The plumbers have arrived. They’re also the HVAC system contractors – in fact, the company is called Chuck’s Heating and Air Conditioning – and we share the job site with them throughout this week. With a crew of eight, led by Chuck’s son Brad, they work lightning fast but they also take up a lot of the house. We stay out of each other’s way when possible: on a day Terry expected Brad’s crew to install ductwork on the first and second floors, we built walls in the basement. But when I can’t get to the chop saw table because a plumber is standing on it to cut a hole through the ceiling, or when I have to wait at the bottom of the stairs for traffic to clear, the place feels mighty crowded.

Full house. (And there's another truck parked around back!)

Full house. (And there’s ANOTHER truck parked around back!)

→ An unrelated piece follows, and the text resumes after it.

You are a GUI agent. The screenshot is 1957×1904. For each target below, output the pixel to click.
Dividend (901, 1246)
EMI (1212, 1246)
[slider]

Congestion in the basement.

Congestion in the basement.

Our ductwork got crowded in a hurry, too. We’re using forced hot air for heating and cooling, and two huge air ducts run through the living-room hearth blockout. One is the insulated “out” duct, which blows hot or cold air up to each room. The other is the uninsulated “return” duct, which sucks each room’s ambient air back down to the basement fan and heat exchanger. Together, these ducts use up most of the space set aside for utilities in the blockout… leaving almost no room for the stove’s flue.

Ducts fill the blockout.

Ducts fill the blockout. The stove flue needs to fit in the next bay right of the one he’s working in.

This conflict looked bad. The flue needs to travel up through the second floor and escape out a gable end. With so many ducts in the way, the only remaining route for the flue appeared to go directly through a floor truss. As the resident structural engineer, I vehemently opposed cutting the truss – it exists to support our second floor, we NEED it! Terry felt the blockout walls could support the truss on either side (and thus become load-bearing walls), but everybody agreed this solution was not ideal. Somebody floated an idea to angle the flue into the living room high on the hearth wall, an eyesore for sure. Then I stumbled on a far better solution by taking a quick measurement. The gap between the truss and the 2×4 hearth wall is 7 inches; a small cutout in the wall’s top plate (which carries no load) will easily accommodate an 8-inch flue pipe. Hooray!

When we weren’t busy resolving utility conflicts, we actually got a lot of carpentry accomplished, too. Most impressively, we installed the walkout basement’s sliding door. The three-lite door assembly is nearly ten feet wide and very heavy, so we removed the middle lite (the slider itself) as soon as we could. Colin and I nailed plastic flanges around three edges of the frame to provide nailing surfaces, along with 1×12 lumber to create jamb extensions. Meanwhile, Terry sawed out an inch of foam along the side of the floor slab so the door’s bottom edge would also slide in.

We built our own jamb extensions using 1x12 lumber.

We built our own jamb extensions using 1×12 lumber.

The sliding door in place.

The sliding door in place, before adding Zip-Tape and trim.

The quest continues for an airtight house to meet Efficiency Vermont standards. Colin applied a bead of caulk around the sliding door frame before we lifted it into place, and he Zip-Taped around the perimeter after. This level of tightness demands a proper ventilation system built into the house, with a minimum number of air exchanges per minute, and I’m excited for Brad’s crew to deliver.